Julius Nyang’oro was the professor of record for many of the fake classes.

CHAPEL HILL, N.C. — It was November 2009, and alarm was spreading among the academic counselors charged with bolstering the grades of football players at the University of North Carolina. For years the players and others had been receiving A’s and B’s in nonexistent classes in the African studies department, but the administrator who had set up the fake classes had just retired, taking all those easy grades with her.

The counselors convened a meeting of the university’s football coaches, using a PowerPoint presentation to drive home the notion that the classes “had played a large role in keeping underprepared and/or unmotivated players eligible to play,” according to a report released by the university on Wednesday.

“We put them in classes that met degree requirements in which ... they didn’t go to class ... they didn’t have to take notes, have to stay awake ... they didn’t have to meet with professors ... they didn’t have to pay attention or necessarily engage with the material,” a slide in the presentation said. “THESE NO LONGER EXIST!”

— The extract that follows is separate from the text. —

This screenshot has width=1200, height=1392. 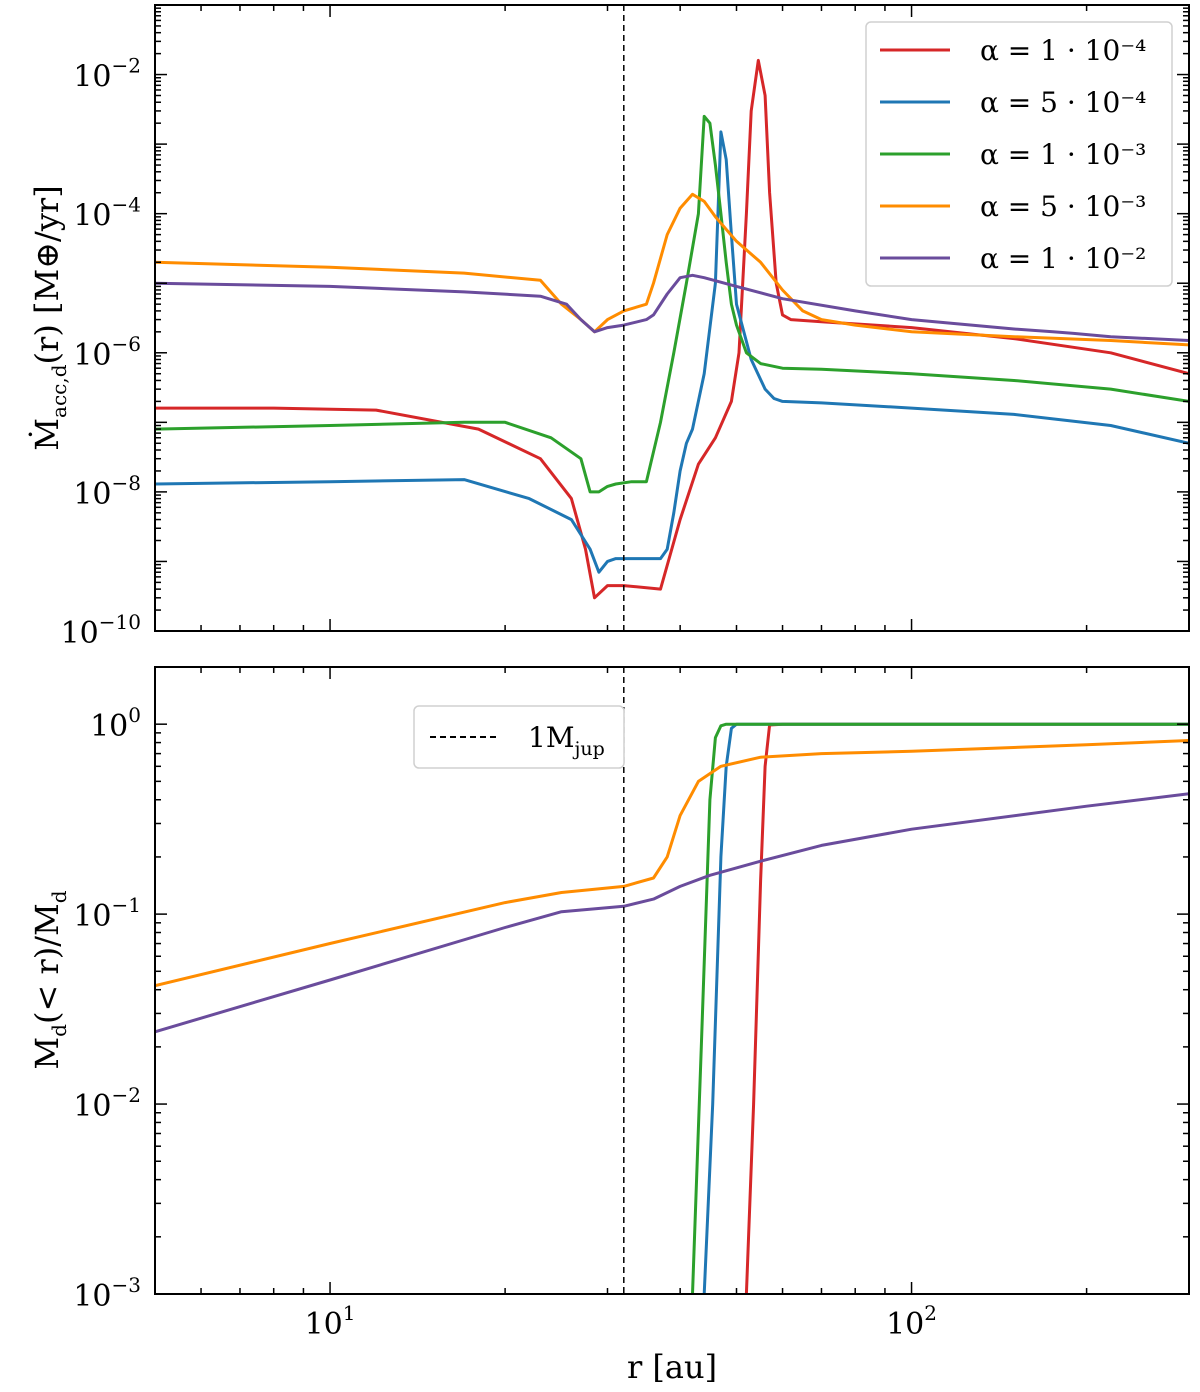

Wednesday’s report, prepared by Kenneth L. Wainstein, a former general counsel at the F.B.I. and now a partner at the law firm Cadwalader, Wickersham & Taft, found that between 1993 and 2011, two employees in the university’s African and Afro-American studies department presided over what was essentially a “shadow curriculum” designed to help struggling students — many of them Tar Heels athletes — stay afloat.

It is the latest in a series of investigations into the scandal, which first came to public attention three years ago. The revelations have cast a decidedly unflattering light on the university, which has long boasted of its ability to maintain high academic standards while running a top-flight sports program. Until now, the university has emphasized that the scandal was purely academic. On Wednesday, it acknowledged for the first time that it was also athletic, with members of sports teams being steered into and benefiting disproportionately from the fraudulent classes.